● Passage shown
— BEGIN —
- October 01, 2001, Richard M. Podhajny, Ph.D., Contributing Editor
Two issues that have remained in the forefront of our industry for at least two decades are environmental regulations and flexography.
As the quality of flexo continues to improve, alternative ink technologies are making their mark in the push to reduce volatile organic compounds.
We are all aware of the strides that flexo has made over the years. But just how does it stack up today against its main competitors? The Foundation of the Flexographic Technical Assn. attempted to answer that question recently with Project Fog (flexo, offset, gravure).
The FFTA presented the project at its Annual Forum, held in Nashville, TN, May 6-9. “Project FOG” used six challenging jobs printed flexographically and compared it to the same jobs printed by lithography or rotogravure. A comparison kit was made available to judges as well as the FFTA audience, and the samples were rated based on the “visual appearance of print quality.” Although this comparison was subjective, the relative ratings clearly showed that flexography's quality was on par with conventional high quality printing processes. Flexographically printed samples used in Project FOG were difficult to distinguish from traditional lithographic or rotogravure jobs.
The most dramatic visual improvement demonstrated by Project FOG was the reduction of the characteristic “flexo halo” that has been associated with flexography since its early days as the “aniline printing process.” Among the factors that have made the quality competitive are advances in press design, anilox rolls, ink metering, printing inks, and photopolymer plates.
Perhaps for the first time, the case for flexographic quality as an equal to lithography and rotogravure was made convincingly. (For more on Project FOG, see PFFC, July 2001, p. 50.)
Solvents Still Entrenched in Film Sector
Water-based inks have a solid hold on the flexographic printing industry, representing about 65% of flexo inks in use, but they are more common in some areas than in others.
While use of water-based flexographic inks today is commonplace on paper, paperboard, and corrugated, solvent-based technology continues to be well entrenched in the film printing segment of flexible packaging.
While you can get a job printed with water-based inks without having to compromise on quality, running that job water-based may require a lower press speed and more careful attention.
— END —
● Supplied material
— BEGIN —
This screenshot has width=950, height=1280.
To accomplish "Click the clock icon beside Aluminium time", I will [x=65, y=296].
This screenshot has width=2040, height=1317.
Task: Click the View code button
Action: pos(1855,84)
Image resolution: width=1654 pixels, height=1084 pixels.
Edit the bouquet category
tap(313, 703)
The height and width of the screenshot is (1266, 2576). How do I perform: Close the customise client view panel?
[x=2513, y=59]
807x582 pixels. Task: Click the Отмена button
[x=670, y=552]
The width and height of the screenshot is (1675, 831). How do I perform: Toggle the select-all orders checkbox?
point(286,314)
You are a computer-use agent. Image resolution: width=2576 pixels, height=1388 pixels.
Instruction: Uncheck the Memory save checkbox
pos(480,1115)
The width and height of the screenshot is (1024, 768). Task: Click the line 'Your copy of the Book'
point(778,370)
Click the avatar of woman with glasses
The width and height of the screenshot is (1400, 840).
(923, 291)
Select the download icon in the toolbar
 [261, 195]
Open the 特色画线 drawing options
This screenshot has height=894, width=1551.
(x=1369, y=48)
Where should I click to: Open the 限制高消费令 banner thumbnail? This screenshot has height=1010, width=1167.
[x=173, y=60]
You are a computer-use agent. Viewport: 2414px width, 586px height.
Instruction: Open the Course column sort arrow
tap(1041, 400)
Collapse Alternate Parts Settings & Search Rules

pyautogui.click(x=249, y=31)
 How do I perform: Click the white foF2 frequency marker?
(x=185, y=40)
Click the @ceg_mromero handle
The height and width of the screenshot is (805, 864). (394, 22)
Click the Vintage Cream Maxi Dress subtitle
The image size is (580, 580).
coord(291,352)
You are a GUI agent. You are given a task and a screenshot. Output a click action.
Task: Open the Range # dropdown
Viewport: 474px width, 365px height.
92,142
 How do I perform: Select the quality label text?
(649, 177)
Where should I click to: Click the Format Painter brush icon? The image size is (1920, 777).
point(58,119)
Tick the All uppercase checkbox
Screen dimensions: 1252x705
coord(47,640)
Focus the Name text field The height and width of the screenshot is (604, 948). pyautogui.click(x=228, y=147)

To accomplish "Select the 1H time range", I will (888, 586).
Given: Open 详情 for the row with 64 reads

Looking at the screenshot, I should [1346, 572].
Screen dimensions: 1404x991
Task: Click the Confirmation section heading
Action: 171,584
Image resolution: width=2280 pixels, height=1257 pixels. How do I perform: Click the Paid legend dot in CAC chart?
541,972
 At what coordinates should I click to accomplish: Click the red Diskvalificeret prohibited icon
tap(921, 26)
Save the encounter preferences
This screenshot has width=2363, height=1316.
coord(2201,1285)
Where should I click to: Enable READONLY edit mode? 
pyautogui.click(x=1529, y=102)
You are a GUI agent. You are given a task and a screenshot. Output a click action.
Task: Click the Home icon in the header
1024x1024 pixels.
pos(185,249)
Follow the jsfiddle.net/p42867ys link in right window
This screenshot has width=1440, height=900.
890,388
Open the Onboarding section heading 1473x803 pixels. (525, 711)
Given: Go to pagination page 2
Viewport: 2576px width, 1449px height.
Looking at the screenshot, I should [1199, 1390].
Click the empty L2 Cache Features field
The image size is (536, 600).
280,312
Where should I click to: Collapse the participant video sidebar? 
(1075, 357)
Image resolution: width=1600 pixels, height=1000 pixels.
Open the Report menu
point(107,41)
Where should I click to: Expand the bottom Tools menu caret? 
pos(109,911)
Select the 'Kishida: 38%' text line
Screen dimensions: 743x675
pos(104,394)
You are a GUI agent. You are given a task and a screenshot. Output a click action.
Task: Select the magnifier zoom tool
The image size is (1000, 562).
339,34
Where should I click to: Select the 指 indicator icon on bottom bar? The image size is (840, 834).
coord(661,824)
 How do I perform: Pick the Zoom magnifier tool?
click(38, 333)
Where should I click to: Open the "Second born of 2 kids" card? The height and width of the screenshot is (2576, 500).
— END —
● What to work on
a) Where and when did the FFTA hold the Annual Forum at which it presented Project FOG, according to the flexography article?
b) Which factors does the flexography article name as having made flexo quality competitive?
c) Continue the flexography article from its last sentence.
The items play no role in what comes next.

● Answers given
a) Nashville, TN, May 6-9.

b) Press design, anilox rolls, ink metering, printing inks, and photopolymer plates.

c)
Thus, in wide web applications where quality and high productivity are required, solvent-based inks still provide the best alternative.
In the narrow web sector, water-based inks can be more competitive as far as productivity is concerned, because print speeds are lower. However, UV flexo technology is proving to be tough competition for water-based inks in narrow web printing.
UV, EB, and Wide Webs
Although UV technology is being used widely in narrow web flexo applications, its penetration into the wide web sector has proved to be very difficult.
Wide web converting is used in food packaging predominantly, and there is a major effort underway by UV ink and equipment suppliers to penetrate this printing segment.
Radtech Intl. has worked closely with UV and electron beam suppliers and testing laboratories to see if they can alter the stalemate currently in effect regarding the use of this technology in the wide web food sector.
Two key interpretations relative to Food and Drug Administration status have been put forward that may help change the stalemate (see “Radtech Report,” September/October 1999, pp. 44-54).
One interpretation: If there is an adequate barrier, then noncompliant materials can be used since FDA status is not required. The second perspective: If the radiation-curable material in direct contact with food has extractables less than 50 ppb, then such materials are not food additives.
Whether the food and flexible packaging industry will embrace these interpretations is still to be determined.
Products and Trends to Watch
About a year ago, UV cationic technology was set back as analytical tests showed trace levels of benzene. Some printers switched to the more traditional free radical UV technology, but it would appear that interest remains in UV cationic technology, and cationic UV materials do offer advantages in film printing applications.
One of the most important recent events has been the announcement by Sun Chemical of an FDA-compliant EB coating for direct food contact. Unlike UV, EB-cured materials do not use photoinitiators and have extremely low residuals. Sun's product, SunBeam LE, is said to provide an EB-curable coating that meets compliance of 21 CFR chapter 176.170 by meeting less than 50 ppb under certain specified conditions. These conditions are an EB dosage of 2.5-3.5 Mrads with an acceleration voltage between 100 and 150 kV. Oxygen in the chamber has to be less than 200 ppm, and the coating thickness should not exceed 8 microns.
In addition to Sun's EB coating, Rhodia has developed a UV/EB epoxy-silicone release coating under the trade name Silocolease, which the company says is FDA-compliant by extractability data [“Radtech Report,” March/April 2001, pp. 26-32.] This is a cationic-based, radiation-curable release coating that can be cured by either UV or EB.
For some time, printers have been waiting to use UV-curable jet inks. Wait no more. Chromas has mounted an Argio 75 SC digital printer that uses UV jet inks on a narrow web flexo press.
Among the trends affecting UV and water-based ink technologies are the use of presses that utilize flexo, gravure, screen, and/or digital printing stations. UV technology is well suited as an add-on station to narrow web combination presses. This can be used to apply an overprint or to print digital information using UV jet ink technology.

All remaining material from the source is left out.